*DESCRIPTION OF THE TASK*
List all the lines in these records that hold "field".

(WORKING DATA)

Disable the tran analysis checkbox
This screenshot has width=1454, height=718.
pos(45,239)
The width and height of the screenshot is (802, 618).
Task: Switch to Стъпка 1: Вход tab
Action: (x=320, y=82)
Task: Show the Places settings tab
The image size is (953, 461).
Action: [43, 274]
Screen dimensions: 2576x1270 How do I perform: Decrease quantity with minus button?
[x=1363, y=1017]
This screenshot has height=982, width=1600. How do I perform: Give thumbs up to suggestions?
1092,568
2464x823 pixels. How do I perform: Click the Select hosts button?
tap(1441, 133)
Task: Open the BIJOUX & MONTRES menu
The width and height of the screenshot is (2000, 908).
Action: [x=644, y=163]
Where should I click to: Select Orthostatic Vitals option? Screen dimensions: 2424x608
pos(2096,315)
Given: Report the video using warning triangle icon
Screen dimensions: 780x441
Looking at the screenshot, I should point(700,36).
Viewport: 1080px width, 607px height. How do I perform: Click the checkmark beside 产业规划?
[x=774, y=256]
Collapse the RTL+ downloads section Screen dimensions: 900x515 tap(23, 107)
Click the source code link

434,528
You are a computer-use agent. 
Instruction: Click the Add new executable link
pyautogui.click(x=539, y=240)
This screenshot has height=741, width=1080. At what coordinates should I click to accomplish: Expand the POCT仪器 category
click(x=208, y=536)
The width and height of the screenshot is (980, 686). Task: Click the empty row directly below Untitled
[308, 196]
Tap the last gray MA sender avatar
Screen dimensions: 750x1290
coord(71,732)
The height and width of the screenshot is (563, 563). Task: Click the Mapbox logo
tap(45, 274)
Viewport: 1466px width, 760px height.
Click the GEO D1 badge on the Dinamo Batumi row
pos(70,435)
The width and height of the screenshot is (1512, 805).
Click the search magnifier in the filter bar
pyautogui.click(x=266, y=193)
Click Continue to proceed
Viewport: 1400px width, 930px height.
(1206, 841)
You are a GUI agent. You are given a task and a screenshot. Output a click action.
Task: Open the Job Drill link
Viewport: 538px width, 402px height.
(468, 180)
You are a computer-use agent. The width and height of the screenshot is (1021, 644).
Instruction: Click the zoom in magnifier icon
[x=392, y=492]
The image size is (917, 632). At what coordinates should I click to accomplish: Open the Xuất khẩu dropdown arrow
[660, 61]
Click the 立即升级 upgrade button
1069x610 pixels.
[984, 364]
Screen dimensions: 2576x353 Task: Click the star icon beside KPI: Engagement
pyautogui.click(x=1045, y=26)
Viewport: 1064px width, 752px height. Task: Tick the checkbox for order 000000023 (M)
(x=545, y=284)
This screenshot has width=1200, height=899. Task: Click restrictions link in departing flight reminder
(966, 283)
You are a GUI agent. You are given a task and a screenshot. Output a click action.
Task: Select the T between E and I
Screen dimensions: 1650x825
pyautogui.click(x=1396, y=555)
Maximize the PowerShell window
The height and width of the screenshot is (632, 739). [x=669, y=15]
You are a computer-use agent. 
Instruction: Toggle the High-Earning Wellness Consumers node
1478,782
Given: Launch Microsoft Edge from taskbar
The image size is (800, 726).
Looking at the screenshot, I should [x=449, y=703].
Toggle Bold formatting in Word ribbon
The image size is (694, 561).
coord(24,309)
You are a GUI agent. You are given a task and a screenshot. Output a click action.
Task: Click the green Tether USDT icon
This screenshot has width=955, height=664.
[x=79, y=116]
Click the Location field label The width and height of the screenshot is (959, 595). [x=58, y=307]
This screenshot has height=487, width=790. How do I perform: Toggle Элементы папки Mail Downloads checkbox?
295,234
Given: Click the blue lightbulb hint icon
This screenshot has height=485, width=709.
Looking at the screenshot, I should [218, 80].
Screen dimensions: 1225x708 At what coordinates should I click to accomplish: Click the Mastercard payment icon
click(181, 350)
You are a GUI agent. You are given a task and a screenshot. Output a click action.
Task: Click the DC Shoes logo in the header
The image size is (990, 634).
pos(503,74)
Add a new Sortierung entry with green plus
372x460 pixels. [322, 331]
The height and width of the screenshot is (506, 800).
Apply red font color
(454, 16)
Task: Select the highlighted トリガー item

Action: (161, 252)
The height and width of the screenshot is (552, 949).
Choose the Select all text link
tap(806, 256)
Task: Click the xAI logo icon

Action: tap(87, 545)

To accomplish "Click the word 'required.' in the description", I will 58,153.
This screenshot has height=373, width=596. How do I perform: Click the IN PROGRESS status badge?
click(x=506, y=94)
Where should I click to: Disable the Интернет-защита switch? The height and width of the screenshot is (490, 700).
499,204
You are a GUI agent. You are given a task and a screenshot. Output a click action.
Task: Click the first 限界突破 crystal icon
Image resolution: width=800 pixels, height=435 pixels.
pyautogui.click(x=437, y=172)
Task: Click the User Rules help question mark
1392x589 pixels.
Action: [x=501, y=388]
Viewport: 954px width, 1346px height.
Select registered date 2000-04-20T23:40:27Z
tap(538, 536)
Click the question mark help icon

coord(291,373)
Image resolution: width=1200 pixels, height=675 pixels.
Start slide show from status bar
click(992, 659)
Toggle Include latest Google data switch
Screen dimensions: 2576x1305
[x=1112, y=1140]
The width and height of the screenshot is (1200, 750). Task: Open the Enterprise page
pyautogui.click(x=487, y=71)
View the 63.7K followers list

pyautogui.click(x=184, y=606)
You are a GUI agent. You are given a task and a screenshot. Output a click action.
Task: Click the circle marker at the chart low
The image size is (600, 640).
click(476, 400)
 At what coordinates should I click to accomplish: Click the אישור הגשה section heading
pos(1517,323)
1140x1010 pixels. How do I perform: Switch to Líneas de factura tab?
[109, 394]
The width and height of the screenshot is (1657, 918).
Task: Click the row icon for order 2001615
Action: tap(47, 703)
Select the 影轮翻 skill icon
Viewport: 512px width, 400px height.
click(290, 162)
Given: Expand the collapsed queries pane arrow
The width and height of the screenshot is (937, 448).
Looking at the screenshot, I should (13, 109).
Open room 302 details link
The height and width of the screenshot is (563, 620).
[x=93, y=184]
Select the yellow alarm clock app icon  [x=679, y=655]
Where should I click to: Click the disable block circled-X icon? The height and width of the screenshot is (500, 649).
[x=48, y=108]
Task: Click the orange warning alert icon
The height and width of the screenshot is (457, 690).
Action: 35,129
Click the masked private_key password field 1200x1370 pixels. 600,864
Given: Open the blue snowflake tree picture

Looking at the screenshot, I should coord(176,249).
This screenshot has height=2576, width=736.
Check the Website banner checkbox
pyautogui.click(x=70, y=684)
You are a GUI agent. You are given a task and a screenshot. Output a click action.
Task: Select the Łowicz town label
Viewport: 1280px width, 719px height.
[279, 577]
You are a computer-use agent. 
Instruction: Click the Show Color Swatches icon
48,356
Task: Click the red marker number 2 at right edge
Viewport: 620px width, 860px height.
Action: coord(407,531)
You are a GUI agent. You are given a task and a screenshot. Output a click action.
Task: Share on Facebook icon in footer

(End WORKING DATA)

*EXERCISE RESULT*
Click the Location field label The width and height of the screenshot is (959, 595). [x=58, y=307]
Click the masked private_key password field 1200x1370 pixels. 600,864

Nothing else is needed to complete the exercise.